Radiology Mobile App

Overview

This project explored how clinicians use mobile devices to review imaging when away from their primary workstation. While mobile is not used for primary diagnosis, it plays a critical role in supporting decisions during rounds, on-call situations, and consultations. The work focused on understanding user needs, validating use cases, and designing a mobile experience that prioritizes speed, clarity, and relevance.

My role

Led end‑to‑end discovery research, from protocol development and study execution to synthesis of insights, and owned design from early concept exploration through final UX/UI and implementation support.

The challenge

Problem statement

Clinicians were frequently asked to review imaging while away from their desktop workstation, but existing mobile experiences did not adequately support search, context, or efficient access to relevant exams. Mobile workflows needed to complement desktop workflows, while supporting fast, informed decision-making on the go.

User needs and pain points

  • Quick access to the most relevant imaging
  • Search optimized to support clinical behaviors
  • Ability to review patient history without excessive navigation
  • A lightweight experience that respected time constraints

Project goals

The goal was to validate the need for a mobile imaging experience and design workflows that support real-world clinical use.

  • Understand mobile-specific imaging workflows
  • Validate priority use cases through research
  • Improve search and navigation to relevant exams
  • Support decision-making without overloading the interface
  • Deliver a tested, implementation-ready design

Process

Defining the problem

A collaborative Jobs To Be Done exercise was used to identify priority needs for the initial design and testing phase. For example:

  • When clinicians are rounding or on call and away from their traditional workstation…
    • …they need to be able to review imaging when they are not at a computer…
    • …so they can determine their next steps such as coming into the office or giving a consult to a colleague.

Design ideation

The existing app already supported basic image viewing, so exploration focused on workflows surrounding search and access to relevant patient data. Early-stage designs explored multiple approaches to search, scheduling concepts, results organization, and patient context.

Research

Conducted 10 in-person research sessions with clinicians, using a clickable mobile prototype to facilitate task-based testing and discovery research.

Purpose

  • Understand the need for a mobile imaging application
  • Learn how clinicians search for and review imaging when away from desktop workstation

Refinements

Search

Clinicians searched by patient name and date of birth nearly all the time. Designs were refined to optimize for these primary attributes while still supporting advanced criteria. A proposed schedule feature proved unnecessary. Saved searches and the ability to create them from advanced criteria delivered far more value.

Results

Results shifted from patient-based grouping to exam-based results to reflect how clinicians actually locate imaging, by seeking the most recent exam. A toggle was introduced to quickly filter results to a clinician’s own patients, balancing visibility with relevance.

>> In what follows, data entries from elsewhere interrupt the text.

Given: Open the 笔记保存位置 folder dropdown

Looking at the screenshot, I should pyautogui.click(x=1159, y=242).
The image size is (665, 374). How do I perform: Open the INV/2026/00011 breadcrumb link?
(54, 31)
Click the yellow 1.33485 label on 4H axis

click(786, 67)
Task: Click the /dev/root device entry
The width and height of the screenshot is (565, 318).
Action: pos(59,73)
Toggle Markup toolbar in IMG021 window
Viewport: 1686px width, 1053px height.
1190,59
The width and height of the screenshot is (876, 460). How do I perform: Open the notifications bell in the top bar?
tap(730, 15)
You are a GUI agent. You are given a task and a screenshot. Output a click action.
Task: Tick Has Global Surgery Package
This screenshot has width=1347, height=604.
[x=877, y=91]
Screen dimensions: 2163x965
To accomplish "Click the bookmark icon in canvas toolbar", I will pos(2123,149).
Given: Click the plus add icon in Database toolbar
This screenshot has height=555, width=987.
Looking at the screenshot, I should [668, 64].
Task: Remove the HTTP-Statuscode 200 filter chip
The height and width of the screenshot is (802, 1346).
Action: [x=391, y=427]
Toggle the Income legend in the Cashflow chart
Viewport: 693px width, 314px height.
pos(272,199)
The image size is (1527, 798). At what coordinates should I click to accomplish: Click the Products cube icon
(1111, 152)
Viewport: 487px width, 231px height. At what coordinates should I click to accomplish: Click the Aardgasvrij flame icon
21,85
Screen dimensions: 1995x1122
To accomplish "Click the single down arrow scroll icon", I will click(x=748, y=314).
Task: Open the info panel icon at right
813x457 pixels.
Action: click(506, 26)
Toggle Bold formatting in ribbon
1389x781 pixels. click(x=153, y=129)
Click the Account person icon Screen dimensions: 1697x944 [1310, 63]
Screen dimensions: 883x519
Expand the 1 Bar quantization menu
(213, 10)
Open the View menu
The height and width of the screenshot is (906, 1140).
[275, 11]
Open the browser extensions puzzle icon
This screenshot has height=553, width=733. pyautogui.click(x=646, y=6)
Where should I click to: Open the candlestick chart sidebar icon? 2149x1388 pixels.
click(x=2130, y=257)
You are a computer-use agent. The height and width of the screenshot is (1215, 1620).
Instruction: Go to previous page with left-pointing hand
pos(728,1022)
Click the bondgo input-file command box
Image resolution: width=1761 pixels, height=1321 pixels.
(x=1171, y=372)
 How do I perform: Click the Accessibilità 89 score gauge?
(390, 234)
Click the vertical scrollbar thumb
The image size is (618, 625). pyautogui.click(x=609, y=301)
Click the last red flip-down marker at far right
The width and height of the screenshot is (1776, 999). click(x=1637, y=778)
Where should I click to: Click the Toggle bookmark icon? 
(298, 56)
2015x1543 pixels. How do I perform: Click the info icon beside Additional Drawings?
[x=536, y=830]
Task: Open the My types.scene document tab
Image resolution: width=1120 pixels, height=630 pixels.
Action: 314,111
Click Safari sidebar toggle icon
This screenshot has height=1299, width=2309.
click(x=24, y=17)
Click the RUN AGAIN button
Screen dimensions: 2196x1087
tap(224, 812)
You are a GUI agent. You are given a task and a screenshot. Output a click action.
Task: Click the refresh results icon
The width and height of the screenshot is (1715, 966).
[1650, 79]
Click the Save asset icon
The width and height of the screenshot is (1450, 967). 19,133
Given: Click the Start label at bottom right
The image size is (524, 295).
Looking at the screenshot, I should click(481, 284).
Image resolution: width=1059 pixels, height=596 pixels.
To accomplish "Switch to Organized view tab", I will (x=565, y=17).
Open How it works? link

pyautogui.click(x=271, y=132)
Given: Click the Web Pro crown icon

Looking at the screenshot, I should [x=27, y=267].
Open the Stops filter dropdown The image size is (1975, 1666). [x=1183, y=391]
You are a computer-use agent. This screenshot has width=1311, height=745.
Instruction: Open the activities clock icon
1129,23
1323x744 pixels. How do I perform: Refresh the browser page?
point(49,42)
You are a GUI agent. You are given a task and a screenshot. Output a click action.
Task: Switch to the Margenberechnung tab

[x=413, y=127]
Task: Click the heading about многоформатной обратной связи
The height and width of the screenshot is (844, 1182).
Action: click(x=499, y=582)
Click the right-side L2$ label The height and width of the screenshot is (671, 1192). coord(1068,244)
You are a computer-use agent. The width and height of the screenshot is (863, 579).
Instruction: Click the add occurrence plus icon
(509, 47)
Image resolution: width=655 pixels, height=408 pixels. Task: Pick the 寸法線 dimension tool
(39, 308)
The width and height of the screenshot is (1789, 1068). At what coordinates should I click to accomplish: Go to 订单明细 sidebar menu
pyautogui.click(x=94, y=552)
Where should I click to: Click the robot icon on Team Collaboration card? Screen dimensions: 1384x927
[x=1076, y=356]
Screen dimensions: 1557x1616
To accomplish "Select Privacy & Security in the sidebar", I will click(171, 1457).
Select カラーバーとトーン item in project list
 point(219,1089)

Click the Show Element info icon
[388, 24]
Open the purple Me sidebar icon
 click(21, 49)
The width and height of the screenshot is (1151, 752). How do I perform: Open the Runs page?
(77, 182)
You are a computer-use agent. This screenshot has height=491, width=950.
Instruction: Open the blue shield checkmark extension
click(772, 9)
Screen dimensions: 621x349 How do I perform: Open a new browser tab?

Viewer, reports and patient history

Image and report viewers were refined for consistency, improved readability, and easier access to multiple reports. The patient timeline emerged as a standout feature, allowing clinicians to view imaging history and related exams without returning to search results.

Solution

A mobile radiology experience designed to support fast, informed decision-making by prioritizing search clarity, exam-focused results, and seamless access to patient imaging history. The final design balances simplicity with flexibility, supporting mobile use as a companion to, not a replacement for, desktop diagnosis.

Impact

Established mobile use cases

Research confirmed mobile imaging as a meaningful support tool in clinical workflows.

Met real user needs

Search, results, and navigation were shaped directly by clinician input and observed patterns.

Guided execution

Final designs delivered with clear guidance and close product and engineering collaboration.